## Assignment
Starting at the line that holds "The image size is (373, 991)." and stopping at the line that holds "Open the Decision", restate the records below word for word, with both of those lines included.

## Dataset extract
☆ ☆ ☆ ☆ ☆ ☆ ☆

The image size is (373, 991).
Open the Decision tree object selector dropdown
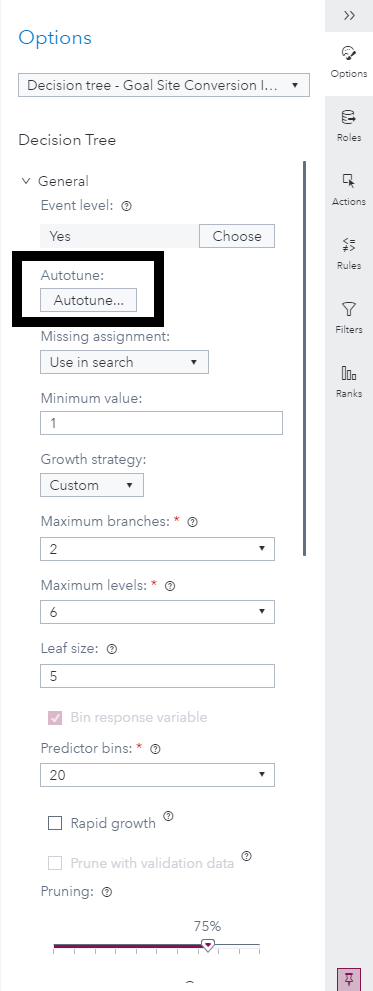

☆ ☆ ☆ ☆ ☆ ☆ ☆

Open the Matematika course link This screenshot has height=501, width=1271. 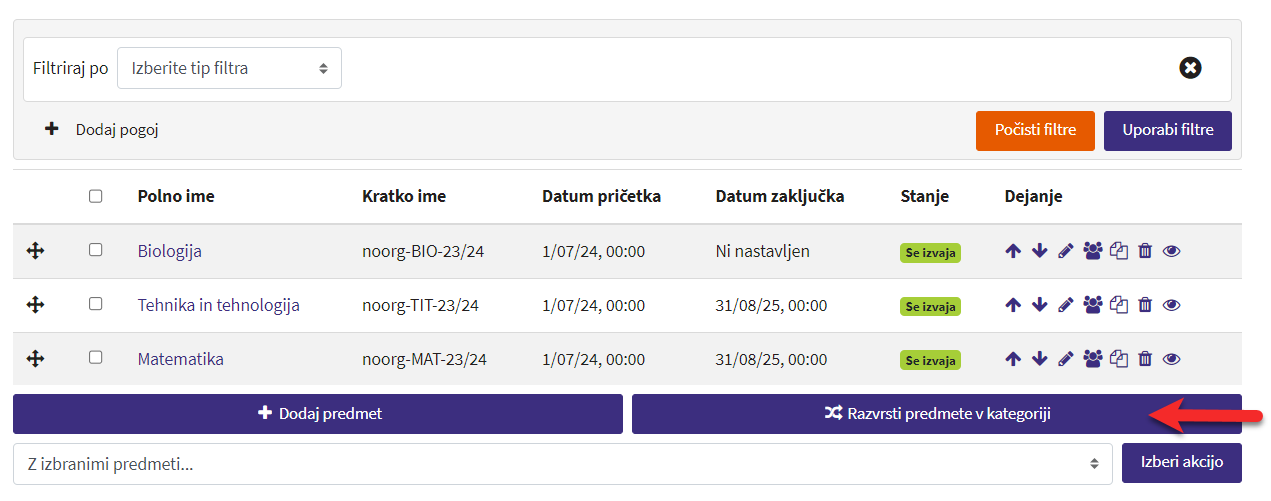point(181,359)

☆ ☆ ☆ ☆ ☆ ☆ ☆

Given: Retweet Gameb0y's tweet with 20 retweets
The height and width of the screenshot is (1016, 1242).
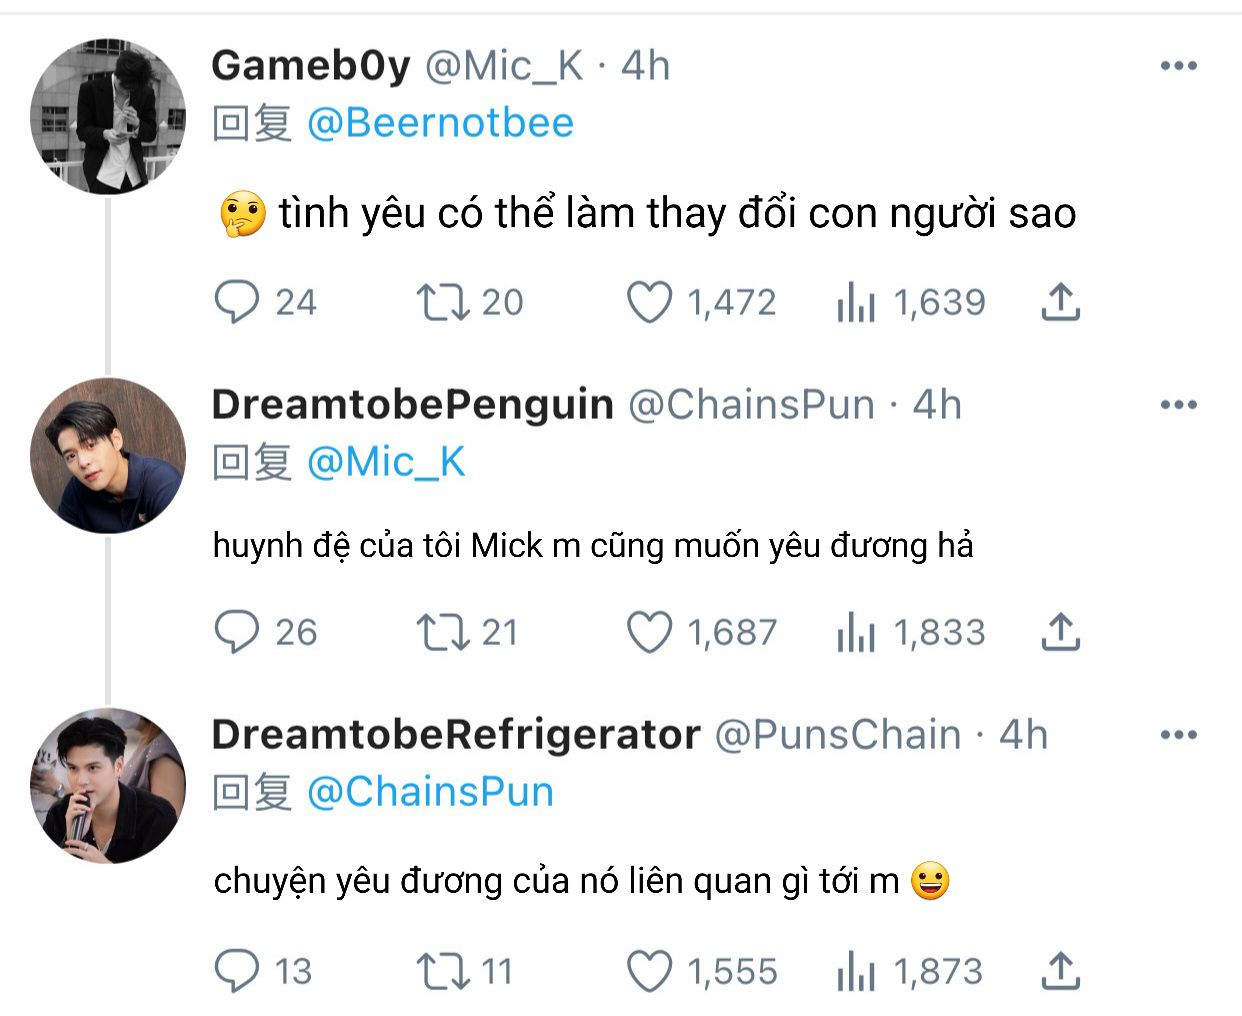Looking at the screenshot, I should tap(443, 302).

☆ ☆ ☆ ☆ ☆ ☆ ☆

## Solution to the exercise
The image size is (373, 991).
Open the Decision tree object selector dropdown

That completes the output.